THE REQUEST: Can you convert the data, from its first line through the line containing "coord(928,445)", into a JSON list of strings with one string per line and any blank lines omitted?
*** WORKING DATA ***
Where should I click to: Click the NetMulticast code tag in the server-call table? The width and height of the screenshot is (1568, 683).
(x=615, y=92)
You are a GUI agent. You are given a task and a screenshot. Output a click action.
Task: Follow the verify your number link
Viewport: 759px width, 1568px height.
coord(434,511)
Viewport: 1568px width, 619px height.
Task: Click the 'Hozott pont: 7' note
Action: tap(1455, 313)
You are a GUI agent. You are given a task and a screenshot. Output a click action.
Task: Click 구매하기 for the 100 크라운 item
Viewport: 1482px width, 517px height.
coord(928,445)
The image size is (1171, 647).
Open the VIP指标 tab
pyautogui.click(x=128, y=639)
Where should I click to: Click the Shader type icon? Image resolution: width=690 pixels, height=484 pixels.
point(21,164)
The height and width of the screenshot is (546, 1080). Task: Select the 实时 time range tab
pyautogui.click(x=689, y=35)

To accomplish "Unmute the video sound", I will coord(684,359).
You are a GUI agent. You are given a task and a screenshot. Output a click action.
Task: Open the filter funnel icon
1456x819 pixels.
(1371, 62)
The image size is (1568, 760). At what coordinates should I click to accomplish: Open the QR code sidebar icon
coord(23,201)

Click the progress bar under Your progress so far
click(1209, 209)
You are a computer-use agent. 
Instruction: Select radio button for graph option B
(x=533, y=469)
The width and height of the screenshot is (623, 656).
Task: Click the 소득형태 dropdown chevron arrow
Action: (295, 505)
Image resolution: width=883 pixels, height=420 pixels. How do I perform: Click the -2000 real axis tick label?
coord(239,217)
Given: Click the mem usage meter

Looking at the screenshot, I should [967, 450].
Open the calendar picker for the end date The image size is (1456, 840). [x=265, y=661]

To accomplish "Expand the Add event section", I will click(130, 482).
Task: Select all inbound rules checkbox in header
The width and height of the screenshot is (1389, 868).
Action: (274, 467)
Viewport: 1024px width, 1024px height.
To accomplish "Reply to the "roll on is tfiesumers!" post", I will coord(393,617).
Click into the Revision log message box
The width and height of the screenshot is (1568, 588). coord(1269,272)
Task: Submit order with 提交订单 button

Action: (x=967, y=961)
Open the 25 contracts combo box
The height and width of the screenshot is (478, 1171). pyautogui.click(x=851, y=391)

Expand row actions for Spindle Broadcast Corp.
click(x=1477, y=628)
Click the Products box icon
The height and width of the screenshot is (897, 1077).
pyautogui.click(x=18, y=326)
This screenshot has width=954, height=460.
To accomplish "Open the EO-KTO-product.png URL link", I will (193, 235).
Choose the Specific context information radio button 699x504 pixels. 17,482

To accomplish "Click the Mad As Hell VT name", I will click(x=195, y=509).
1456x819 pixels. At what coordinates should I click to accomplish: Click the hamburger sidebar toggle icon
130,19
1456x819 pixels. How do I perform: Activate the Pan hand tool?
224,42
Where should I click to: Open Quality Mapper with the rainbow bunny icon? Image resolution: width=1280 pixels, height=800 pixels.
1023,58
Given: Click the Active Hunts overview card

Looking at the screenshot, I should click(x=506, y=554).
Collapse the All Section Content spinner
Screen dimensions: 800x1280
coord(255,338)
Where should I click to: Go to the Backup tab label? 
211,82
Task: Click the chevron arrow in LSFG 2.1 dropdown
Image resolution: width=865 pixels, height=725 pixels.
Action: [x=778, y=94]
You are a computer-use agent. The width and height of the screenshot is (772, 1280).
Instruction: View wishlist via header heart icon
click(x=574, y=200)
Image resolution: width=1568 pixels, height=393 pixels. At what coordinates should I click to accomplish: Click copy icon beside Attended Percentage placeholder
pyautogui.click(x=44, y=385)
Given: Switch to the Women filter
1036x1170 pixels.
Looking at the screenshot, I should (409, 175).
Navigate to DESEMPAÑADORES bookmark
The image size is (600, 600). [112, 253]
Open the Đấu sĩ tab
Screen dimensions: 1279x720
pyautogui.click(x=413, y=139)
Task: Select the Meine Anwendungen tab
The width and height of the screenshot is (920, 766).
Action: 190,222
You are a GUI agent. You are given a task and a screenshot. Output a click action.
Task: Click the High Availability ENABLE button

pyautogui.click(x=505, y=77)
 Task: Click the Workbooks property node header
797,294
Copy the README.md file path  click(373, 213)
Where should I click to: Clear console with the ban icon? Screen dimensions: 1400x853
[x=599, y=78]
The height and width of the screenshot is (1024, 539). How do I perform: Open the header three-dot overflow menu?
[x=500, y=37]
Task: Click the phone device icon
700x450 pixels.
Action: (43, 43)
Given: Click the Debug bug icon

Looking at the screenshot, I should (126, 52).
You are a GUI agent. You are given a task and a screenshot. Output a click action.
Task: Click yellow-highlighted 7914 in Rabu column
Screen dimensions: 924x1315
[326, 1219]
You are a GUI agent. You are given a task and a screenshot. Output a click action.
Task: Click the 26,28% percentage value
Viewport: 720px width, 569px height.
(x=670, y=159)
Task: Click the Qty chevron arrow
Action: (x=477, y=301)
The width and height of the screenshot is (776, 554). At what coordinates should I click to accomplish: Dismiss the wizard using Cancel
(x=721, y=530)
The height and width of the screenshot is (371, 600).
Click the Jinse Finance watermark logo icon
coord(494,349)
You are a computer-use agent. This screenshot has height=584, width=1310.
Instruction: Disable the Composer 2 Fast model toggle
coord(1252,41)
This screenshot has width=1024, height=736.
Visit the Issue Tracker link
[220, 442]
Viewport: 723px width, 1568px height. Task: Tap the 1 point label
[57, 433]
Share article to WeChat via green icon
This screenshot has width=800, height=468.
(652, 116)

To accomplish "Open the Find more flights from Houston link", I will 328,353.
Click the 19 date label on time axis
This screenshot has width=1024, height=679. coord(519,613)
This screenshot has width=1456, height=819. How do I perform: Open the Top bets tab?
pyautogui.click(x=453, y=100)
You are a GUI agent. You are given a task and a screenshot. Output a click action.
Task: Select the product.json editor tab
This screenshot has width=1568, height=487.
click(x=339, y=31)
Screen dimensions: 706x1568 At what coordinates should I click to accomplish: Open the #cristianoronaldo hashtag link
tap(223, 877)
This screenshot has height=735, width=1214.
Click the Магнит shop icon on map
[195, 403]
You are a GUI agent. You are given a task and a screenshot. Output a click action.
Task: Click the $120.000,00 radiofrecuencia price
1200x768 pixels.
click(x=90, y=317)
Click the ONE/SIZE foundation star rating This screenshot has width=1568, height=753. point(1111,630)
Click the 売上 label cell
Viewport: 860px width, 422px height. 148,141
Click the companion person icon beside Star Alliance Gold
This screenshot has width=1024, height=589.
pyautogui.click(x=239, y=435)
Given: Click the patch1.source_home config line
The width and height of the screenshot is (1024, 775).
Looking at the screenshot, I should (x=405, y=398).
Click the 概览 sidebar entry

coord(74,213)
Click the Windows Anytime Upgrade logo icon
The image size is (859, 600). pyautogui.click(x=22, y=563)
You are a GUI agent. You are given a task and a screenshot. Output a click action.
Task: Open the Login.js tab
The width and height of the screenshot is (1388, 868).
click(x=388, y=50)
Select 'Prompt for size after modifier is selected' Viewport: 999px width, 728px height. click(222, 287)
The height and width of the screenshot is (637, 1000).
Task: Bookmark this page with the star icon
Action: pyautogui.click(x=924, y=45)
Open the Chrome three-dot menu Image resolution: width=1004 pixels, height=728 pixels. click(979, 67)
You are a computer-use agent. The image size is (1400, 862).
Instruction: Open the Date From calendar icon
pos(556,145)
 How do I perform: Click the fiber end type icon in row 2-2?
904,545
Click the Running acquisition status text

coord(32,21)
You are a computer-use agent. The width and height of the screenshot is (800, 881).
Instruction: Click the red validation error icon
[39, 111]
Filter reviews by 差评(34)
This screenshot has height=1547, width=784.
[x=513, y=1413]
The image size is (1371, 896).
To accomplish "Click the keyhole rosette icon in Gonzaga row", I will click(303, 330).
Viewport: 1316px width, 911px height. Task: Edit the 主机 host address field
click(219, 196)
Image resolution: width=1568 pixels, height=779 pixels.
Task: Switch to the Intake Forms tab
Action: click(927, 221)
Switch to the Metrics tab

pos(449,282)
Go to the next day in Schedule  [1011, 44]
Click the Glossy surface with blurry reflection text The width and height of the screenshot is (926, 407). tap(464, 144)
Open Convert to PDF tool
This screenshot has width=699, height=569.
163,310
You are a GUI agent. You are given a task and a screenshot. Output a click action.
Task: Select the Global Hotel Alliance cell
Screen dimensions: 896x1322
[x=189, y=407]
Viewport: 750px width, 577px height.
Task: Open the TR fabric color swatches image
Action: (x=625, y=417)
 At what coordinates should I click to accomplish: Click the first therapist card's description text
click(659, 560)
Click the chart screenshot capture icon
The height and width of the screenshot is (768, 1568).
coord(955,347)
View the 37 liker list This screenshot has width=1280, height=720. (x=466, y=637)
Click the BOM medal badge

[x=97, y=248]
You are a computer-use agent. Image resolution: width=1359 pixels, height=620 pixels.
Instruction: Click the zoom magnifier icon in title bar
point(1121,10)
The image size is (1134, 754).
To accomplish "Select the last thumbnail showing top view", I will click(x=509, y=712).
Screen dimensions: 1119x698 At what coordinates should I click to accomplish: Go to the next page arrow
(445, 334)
***
FULL RESPONSE:
[
  "Where should I click to: Click the NetMulticast code tag in the server-call table? The width and height of the screenshot is (1568, 683).",
  "(x=615, y=92)",
  "You are a GUI agent. You are given a task and a screenshot. Output a click action.",
  "Task: Follow the verify your number link",
  "Viewport: 759px width, 1568px height.",
  "coord(434,511)",
  "Viewport: 1568px width, 619px height.",
  "Task: Click the 'Hozott pont: 7' note",
  "Action: tap(1455, 313)",
  "You are a GUI agent. You are given a task and a screenshot. Output a click action.",
  "Task: Click 구매하기 for the 100 크라운 item",
  "Viewport: 1482px width, 517px height.",
  "coord(928,445)"
]